■ SELECTED EXTRACT
Guide · Observability

MCP server log aggregation

MCP servers run in containers that are ephemeral: when a container is replaced after a deployment or an OOM kill, its local logs are gone. Log aggregation ships every log line to a durable central store — Grafana Loki, Elasticsearch, or AWS CloudWatch Logs — before the container can be destroyed. Once logs are centralised, you can query across multiple container instances, correlate errors with deployment timestamps, and set up alerts on log patterns (e.g., error rate, circuit-breaker state change). This guide covers the standard pipeline: Pino JSON to stdout → Docker captures it → Promtail or Filebeat ships it to the aggregator → Grafana or Kibana queries it.

TL;DR

Write JSON logs to stdout with Pino. Use Docker's default json-file log driver (logs go to /var/lib/docker/containers/<id>/<id>-json.log). Run Promtail as a sidecar or DaemonSet to tail those files and push to Loki. In Grafana, query with LogQL: {service="my-mcp-server"} | json | level="error". Set up a Loki alert rule for error rate and a recording rule for P99 latency derived from log duration fields. Use the trace_id field for trace-to-log correlation with Grafana Tempo. Pair with AliveMCP external probes for failures that produce no logs at all.

■ GIVEN INFORMATION
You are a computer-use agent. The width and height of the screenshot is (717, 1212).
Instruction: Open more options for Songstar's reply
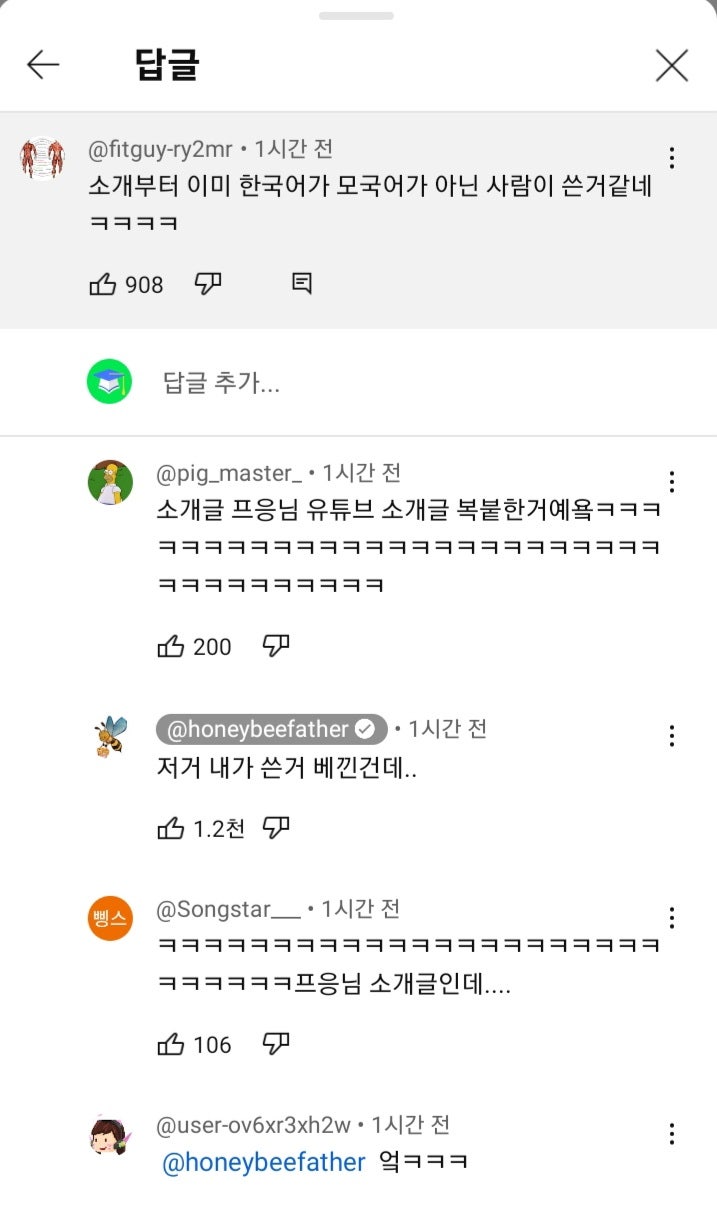672,918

■ TASKS TO PERFORM
A - Using the log aggregation guide, explain why log lines must be shipped to a central store before a container is destroyed.
B - Based on the log aggregation guide, mark each statement yes or no, and quote the words that decide it. (i) Pino is used to write JSON logs to stdout. (ii) The guide recommends replacing Docker's default log driver with a custom one. (iii) Alerts can be set up on circuit-breaker state changes.
C - Write the next part of the MCP server log aggregation guide, picking up right after its TL;DR.

■ TASK RESPONSES
A - MCP servers run in ephemeral containers, and when a container is replaced after a deployment or an OOM kill, its local logs are gone. Shipping every line to a durable central store such as Grafana Loki, Elasticsearch or AWS CloudWatch Logs keeps those logs available.

B -
(i) Yes: "Write JSON logs to stdout with Pino."
(ii) No: "Use Docker's default json-file log driver"
(iii) Yes: "set up alerts on log patterns (e.g., error rate, circuit-breaker state change)"

C -
The log shipping pipeline

The application never needs to know where logs are stored. The pipeline is infrastructure, not code:

Application (Pino)
  │  writes NDJSON to stdout
  ▼
Docker runtime
  │  captures stdout via json-file log driver
  │  stores to /var/lib/docker/containers/<id>/<id>-json.log
  ▼
Promtail / Filebeat / Fluentd
  │  tails the Docker log files
  │  parses JSON, adds labels (service, environment, container_id)
  ▼
Log aggregator (Loki / Elasticsearch / CloudWatch)
  │  indexes and stores log records durably
  ▼
Grafana / Kibana / CloudWatch Logs Insights
     queries, alerts, dashboards

The application's contract is: write structured JSON to stdout. Everything downstream is the infrastructure's responsibility. This separation means you can switch from Loki to Elasticsearch (or add both) without changing any application code.

Grafana Loki with Promtail

Loki is the most common choice for teams already using Grafana for metrics. It stores logs as compressed chunks in object storage (S3, GCS, local disk) and indexes only labels, not log content — making it significantly cheaper than Elasticsearch at scale. Queries use LogQL, which is modelled on PromQL.

Docker Compose setup for a local Loki + Promtail stack:

# docker-compose.yml — Loki + Promtail for MCP server log aggregation
services:
  loki:
    image: grafana/loki:2.9.7
    ports:
      - "3100:3100"
    command: -config.file=/etc/loki/local-config.yaml

  promtail:
    image: grafana/promtail:2.9.7
    volumes:
      - /var/lib/docker/containers:/var/lib/docker/containers:ro
      - /var/run/docker.sock:/var/run/docker.sock
      - ./promtail-config.yaml:/etc/promtail/config.yaml
    command: -config.file=/etc/promtail/config.yaml

  grafana:
    image: grafana/grafana:10.4.2
    ports:
      - "3000:3000"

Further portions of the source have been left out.